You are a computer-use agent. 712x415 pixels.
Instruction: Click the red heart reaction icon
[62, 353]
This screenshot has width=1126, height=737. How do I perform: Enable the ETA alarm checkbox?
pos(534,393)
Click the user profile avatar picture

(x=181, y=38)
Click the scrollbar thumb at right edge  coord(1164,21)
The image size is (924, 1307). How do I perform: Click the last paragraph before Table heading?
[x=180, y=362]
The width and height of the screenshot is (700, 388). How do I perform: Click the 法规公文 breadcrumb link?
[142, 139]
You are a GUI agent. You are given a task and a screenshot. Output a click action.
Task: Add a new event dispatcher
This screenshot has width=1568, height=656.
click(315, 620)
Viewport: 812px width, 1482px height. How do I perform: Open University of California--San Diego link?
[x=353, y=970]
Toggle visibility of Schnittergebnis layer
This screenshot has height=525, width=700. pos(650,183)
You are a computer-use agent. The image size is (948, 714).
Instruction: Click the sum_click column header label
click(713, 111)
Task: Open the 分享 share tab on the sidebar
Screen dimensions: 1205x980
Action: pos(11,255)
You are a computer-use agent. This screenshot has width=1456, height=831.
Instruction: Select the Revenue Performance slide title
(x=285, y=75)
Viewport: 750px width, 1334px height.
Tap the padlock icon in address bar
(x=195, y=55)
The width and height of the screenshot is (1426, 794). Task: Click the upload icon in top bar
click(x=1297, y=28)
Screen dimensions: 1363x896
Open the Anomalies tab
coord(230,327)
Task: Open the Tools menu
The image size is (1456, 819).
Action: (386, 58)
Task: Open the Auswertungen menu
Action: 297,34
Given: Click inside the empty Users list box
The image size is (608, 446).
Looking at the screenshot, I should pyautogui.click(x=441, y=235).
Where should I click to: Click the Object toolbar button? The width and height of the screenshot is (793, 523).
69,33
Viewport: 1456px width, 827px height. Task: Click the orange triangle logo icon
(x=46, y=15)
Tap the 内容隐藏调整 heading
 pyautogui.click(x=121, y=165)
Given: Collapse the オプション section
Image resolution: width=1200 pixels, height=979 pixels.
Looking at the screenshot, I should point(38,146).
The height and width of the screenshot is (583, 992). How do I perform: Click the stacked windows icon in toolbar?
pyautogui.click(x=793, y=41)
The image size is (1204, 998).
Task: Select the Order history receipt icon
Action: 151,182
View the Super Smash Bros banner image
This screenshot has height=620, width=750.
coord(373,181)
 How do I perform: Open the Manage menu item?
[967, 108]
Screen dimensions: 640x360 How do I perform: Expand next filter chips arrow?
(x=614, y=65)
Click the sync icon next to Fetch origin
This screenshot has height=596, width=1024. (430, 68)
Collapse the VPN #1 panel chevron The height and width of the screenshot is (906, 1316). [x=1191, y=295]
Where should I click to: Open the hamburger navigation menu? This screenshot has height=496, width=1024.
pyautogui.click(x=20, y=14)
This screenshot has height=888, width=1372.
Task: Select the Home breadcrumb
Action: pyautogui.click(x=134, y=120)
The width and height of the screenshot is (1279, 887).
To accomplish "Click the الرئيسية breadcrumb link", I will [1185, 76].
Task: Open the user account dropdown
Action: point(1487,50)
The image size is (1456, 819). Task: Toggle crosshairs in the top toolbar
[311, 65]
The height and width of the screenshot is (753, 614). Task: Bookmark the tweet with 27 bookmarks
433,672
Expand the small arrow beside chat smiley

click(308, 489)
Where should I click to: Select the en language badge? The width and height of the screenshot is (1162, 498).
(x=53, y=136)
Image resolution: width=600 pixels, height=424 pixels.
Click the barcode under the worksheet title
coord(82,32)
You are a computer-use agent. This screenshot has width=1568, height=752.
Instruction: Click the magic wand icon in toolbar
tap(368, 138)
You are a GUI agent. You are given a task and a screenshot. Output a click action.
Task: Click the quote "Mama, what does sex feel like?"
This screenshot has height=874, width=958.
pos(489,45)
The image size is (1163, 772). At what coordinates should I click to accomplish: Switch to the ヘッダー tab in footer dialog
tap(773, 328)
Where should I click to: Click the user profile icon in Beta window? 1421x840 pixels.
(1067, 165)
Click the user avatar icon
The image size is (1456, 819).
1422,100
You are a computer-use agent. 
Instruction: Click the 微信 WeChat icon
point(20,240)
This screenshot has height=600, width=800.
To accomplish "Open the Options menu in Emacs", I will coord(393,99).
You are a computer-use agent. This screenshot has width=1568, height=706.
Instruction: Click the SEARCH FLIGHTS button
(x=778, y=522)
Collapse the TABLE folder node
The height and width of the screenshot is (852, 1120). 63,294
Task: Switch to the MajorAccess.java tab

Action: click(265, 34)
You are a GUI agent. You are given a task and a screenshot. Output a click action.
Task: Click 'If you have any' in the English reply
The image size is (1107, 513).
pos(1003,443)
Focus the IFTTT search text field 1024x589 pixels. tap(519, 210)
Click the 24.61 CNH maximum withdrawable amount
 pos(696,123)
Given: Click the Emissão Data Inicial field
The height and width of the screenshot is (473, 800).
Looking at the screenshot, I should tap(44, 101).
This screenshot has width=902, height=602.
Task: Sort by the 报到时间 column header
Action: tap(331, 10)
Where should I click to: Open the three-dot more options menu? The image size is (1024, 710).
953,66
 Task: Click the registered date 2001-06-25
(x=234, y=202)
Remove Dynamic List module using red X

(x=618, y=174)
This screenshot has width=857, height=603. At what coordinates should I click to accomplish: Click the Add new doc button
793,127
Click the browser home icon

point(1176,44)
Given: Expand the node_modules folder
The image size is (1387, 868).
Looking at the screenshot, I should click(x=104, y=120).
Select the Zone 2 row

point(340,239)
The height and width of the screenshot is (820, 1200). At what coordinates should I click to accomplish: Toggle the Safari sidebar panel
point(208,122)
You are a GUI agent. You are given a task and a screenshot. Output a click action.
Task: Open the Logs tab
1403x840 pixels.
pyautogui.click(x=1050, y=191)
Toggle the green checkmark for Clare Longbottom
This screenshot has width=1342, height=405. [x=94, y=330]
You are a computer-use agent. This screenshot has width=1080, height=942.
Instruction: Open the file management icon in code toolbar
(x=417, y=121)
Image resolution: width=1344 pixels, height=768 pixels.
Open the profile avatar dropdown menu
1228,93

-------

■ **DIRECTION**: Please duplicate the lines starting with the line that contains "Task: Open the 分享 share tab on the sidebar" and going on through the line that contains "Looking at the screenshot, I should point(38,146).", copying them exactly as they appear.

■ **EXERCISE ANSWER**:
Task: Open the 分享 share tab on the sidebar
Screen dimensions: 1205x980
Action: pos(11,255)
You are a computer-use agent. This screenshot has width=1456, height=831.
Instruction: Select the Revenue Performance slide title
(x=285, y=75)
Viewport: 750px width, 1334px height.
Tap the padlock icon in address bar
(x=195, y=55)
The width and height of the screenshot is (1426, 794). Task: Click the upload icon in top bar
click(x=1297, y=28)
Screen dimensions: 1363x896
Open the Anomalies tab
coord(230,327)
Task: Open the Tools menu
The image size is (1456, 819).
Action: (386, 58)
Task: Open the Auswertungen menu
Action: 297,34
Given: Click inside the empty Users list box
The image size is (608, 446).
Looking at the screenshot, I should pyautogui.click(x=441, y=235).
Where should I click to: Click the Object toolbar button? The width and height of the screenshot is (793, 523).
69,33
Viewport: 1456px width, 827px height. Task: Click the orange triangle logo icon
(x=46, y=15)
Tap the 内容隐藏调整 heading
 pyautogui.click(x=121, y=165)
Given: Collapse the オプション section
Image resolution: width=1200 pixels, height=979 pixels.
Looking at the screenshot, I should point(38,146).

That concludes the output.